Yes, I do. If you look at the mandate of the purposed commission under the Ordinance, you will find the scope of the ordinance is very limited compared to the previous ones.
This ordinance significantly narrows down the mandates of the TRC by confining it to look into only the cases of serious human rights violation, whereas the Bill on the TRC which was registered in the parliament had given power to the TRC to look into any cases of human rights violations. This Ordinance, on the one hand, allows the commission to conduct an inquiry only in the cases of “serious violations” and, on the other hand, it deliberately excludes the jurisdiction of the commission over the violation of “economic and social cultural rights” and also excludes any matter under consideration in the courts. Hence, this Ordinance narrows down the scope of the commission thereby failing to adequately address the underlying causes and patterns of violations.
The section 28 provides that the Office of the Attorney General, on the recommendation of Government of Nepal, may decide to or not to file a case, but this provision is meaningless since the Commission has been excluded from making recommendations for the prosecution of those whom it might reasonably find, responsible for serious human rights violations. This also violates the Attorney General’s constitutional power, as it would have to be dependent on the recommendation of the Government. Therefore, this provision seems “ornamental show piece”.
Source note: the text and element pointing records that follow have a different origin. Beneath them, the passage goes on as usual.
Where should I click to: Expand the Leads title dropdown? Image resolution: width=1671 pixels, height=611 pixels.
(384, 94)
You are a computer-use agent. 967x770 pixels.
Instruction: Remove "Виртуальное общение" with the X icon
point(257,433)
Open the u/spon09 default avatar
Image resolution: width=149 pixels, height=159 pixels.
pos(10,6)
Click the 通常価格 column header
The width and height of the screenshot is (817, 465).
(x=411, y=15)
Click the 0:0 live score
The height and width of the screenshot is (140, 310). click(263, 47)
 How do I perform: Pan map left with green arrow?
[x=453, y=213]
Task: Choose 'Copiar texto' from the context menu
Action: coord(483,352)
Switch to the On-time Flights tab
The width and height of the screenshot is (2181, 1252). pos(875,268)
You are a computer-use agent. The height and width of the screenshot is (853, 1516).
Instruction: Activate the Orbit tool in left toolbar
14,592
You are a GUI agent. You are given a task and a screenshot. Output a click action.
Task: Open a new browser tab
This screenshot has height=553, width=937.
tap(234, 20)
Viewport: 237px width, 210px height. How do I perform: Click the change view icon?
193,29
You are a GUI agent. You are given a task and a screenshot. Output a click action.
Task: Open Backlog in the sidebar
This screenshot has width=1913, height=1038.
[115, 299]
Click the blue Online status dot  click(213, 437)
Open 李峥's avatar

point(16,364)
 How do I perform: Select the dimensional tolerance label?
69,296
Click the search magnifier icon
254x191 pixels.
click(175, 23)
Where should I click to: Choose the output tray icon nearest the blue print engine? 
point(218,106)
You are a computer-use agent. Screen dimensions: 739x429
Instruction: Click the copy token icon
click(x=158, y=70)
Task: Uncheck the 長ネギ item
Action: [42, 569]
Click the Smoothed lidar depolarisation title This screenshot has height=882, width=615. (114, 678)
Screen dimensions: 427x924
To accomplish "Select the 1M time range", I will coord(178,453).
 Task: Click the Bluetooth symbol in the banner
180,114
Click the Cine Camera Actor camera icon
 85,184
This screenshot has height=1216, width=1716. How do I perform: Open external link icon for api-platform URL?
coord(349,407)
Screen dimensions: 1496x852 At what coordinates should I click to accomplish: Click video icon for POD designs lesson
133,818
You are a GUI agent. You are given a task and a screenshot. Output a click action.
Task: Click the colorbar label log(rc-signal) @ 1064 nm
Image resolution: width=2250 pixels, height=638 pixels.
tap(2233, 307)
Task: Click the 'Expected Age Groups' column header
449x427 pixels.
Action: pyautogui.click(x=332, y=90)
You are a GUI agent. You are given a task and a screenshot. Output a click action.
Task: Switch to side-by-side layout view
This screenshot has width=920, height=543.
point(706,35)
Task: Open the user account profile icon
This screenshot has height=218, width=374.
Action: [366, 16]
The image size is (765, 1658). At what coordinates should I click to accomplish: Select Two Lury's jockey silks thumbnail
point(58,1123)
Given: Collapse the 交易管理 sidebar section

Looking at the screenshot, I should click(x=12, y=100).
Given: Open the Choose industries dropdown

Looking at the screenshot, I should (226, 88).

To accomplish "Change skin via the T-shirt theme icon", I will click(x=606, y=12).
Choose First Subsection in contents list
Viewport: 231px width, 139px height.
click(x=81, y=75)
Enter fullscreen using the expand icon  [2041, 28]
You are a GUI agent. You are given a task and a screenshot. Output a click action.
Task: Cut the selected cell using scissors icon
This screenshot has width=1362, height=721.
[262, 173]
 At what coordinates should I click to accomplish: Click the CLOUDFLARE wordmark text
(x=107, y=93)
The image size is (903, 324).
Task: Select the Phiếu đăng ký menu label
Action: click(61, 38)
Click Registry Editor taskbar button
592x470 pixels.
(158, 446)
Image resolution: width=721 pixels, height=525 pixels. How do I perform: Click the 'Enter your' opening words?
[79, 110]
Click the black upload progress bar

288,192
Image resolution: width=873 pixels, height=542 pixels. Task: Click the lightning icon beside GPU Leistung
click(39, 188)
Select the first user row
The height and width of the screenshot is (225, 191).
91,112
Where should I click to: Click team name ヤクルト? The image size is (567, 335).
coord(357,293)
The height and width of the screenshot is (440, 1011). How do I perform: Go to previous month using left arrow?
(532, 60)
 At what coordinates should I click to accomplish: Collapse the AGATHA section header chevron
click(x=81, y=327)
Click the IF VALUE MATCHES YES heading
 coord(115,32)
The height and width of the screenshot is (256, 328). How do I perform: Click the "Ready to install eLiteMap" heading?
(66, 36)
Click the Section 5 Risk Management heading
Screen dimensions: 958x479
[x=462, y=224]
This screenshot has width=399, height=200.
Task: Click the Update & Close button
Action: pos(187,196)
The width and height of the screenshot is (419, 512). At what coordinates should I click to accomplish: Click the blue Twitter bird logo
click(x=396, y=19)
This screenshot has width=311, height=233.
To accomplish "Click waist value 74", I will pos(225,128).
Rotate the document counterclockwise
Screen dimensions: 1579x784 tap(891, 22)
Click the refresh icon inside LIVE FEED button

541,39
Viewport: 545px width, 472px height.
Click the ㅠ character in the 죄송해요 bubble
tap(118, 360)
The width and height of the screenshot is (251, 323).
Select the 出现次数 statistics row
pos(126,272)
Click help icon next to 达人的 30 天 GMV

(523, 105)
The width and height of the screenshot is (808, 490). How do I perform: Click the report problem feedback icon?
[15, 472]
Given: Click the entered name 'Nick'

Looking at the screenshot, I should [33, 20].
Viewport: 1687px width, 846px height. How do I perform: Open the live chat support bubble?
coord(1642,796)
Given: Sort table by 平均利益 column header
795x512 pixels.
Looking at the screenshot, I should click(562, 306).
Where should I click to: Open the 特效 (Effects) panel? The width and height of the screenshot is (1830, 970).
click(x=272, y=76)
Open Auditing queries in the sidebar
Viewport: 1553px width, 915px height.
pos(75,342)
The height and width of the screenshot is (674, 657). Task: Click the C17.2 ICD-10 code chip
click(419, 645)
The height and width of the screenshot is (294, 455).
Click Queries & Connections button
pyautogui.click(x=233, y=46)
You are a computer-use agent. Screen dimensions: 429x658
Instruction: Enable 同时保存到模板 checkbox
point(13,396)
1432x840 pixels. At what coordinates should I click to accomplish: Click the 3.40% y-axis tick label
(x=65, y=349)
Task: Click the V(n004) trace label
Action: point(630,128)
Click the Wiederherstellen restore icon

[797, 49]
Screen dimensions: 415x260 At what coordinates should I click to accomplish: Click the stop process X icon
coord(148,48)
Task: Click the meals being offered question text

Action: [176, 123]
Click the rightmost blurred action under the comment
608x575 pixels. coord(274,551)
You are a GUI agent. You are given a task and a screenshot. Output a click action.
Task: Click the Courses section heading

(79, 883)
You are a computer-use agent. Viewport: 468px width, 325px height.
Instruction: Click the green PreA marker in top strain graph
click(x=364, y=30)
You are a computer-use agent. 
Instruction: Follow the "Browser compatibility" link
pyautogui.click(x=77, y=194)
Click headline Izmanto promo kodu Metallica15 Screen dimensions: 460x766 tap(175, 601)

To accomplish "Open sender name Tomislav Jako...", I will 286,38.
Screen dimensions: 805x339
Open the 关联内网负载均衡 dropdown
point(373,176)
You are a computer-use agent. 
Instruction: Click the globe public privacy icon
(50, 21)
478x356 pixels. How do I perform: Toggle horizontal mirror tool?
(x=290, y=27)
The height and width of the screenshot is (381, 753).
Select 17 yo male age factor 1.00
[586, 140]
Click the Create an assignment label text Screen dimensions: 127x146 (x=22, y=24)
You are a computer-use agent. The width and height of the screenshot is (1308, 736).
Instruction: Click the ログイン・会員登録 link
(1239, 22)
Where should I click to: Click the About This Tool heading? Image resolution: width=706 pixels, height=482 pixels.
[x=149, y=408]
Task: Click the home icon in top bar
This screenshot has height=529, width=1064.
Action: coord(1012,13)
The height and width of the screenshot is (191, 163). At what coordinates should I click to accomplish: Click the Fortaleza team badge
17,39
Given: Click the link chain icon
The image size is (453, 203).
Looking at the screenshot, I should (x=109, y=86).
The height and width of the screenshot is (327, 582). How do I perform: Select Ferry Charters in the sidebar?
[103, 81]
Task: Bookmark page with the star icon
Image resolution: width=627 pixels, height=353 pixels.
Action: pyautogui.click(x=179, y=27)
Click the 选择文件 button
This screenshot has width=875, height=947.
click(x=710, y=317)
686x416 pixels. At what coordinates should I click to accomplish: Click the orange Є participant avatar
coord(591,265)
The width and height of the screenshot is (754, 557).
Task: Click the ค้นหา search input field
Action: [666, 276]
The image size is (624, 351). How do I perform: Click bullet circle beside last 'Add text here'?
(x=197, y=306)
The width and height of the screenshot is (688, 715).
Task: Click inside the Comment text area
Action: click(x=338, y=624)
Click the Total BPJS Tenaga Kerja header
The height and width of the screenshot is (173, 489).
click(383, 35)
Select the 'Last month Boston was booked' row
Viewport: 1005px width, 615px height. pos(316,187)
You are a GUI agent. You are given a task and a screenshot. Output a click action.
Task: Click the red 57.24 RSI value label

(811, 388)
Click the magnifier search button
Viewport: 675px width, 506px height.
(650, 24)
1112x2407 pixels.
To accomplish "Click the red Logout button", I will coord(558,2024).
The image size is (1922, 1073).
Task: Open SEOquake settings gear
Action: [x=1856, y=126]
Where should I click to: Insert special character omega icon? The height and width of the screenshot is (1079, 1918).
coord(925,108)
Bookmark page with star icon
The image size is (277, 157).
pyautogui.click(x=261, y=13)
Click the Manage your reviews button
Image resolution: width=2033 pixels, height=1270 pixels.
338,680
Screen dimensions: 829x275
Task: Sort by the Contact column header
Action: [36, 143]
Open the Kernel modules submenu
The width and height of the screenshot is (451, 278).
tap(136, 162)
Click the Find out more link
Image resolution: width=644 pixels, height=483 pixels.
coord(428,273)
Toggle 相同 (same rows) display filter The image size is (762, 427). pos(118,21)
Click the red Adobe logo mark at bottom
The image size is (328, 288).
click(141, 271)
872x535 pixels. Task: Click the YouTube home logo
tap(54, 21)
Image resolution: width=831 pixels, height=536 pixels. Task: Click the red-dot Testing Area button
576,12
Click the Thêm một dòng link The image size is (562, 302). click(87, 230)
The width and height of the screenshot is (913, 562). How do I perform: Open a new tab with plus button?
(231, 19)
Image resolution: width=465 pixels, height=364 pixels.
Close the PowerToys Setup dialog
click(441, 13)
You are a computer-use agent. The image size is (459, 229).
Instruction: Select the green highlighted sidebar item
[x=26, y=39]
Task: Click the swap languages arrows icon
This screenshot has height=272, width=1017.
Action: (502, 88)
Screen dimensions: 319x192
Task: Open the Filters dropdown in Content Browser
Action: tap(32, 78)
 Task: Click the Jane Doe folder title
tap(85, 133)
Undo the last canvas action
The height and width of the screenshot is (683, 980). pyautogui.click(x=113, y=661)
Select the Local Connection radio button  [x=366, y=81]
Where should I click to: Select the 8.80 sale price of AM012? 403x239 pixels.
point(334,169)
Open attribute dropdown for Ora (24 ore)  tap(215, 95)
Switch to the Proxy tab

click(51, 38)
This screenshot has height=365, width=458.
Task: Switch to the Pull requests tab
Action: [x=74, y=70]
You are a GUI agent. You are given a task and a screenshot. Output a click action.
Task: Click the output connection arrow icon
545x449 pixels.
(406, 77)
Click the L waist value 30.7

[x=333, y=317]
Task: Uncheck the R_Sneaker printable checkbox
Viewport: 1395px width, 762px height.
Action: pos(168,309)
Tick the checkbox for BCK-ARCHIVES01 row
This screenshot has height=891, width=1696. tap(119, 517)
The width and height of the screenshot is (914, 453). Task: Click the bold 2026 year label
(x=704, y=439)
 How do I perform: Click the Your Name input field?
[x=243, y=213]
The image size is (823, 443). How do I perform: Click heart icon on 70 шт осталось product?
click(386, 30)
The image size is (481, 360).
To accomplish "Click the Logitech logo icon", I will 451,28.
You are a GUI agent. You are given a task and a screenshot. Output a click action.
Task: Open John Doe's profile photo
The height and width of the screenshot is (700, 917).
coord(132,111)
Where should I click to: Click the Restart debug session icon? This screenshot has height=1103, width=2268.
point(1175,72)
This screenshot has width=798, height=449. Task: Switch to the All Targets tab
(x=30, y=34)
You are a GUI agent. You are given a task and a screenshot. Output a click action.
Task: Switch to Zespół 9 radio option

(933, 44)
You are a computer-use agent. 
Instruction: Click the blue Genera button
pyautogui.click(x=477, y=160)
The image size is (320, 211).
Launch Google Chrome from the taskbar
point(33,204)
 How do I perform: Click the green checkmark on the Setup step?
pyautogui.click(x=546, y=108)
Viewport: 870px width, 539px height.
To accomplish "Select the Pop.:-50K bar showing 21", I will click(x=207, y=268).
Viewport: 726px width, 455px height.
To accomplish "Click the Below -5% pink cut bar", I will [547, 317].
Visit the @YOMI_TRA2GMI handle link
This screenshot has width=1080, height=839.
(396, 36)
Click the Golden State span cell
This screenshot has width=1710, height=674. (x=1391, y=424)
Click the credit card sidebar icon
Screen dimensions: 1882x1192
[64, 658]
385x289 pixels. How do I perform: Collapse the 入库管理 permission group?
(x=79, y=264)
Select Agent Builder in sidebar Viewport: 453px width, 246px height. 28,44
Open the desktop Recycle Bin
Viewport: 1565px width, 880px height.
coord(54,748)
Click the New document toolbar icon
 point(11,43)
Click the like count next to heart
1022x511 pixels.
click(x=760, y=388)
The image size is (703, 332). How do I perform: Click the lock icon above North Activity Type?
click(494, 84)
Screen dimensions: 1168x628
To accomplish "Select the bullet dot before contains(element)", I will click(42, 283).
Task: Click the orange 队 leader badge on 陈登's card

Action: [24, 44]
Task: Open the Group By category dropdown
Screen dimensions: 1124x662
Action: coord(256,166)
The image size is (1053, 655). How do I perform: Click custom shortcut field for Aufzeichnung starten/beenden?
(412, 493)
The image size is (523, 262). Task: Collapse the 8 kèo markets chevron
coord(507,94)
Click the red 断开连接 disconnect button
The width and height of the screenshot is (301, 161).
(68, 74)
Generally, the recommendations of commissions are persuasive rather than mandatory. However, the recommendations of the transitional justice mechanisms have to be taken as mandatory. The problem is that many commissions were formed in the past in Nepal but some of them even did not publish their reports and the recommendations of such commissions were not taken seriously by the concerned agencies. For instance, the recommendations of the powerful Rayamajhi Commission were not implemented and the persons who were recommended to be prosecuted on charge of involving in many cases are being promoted by the government now. Therefore, I doubt that the commission formed through this ordinance would be able to solve the issues related with transitional justice.
Conflict victims should pressurize the concerned parties and bodies to address their issues and oppose if a flawed commission is formed. There are also international instances in which such types of commissions were formed, but were opposed by conflict victims. Transitional justice issues are complicated. If victims do not get justice, they keep on sticking for their cause. There are some crimes which cannot be excused even by the victims. Some minor issues can be granted amnesty. However, it seems that some of the conflict victims are trying to excuse perpetrators due to fear and attraction of blood money. In order to ensure justice for the conflict victims, the ordinance in question should be dismissed and new bills should be tabled in a democratic way through a legitimate process.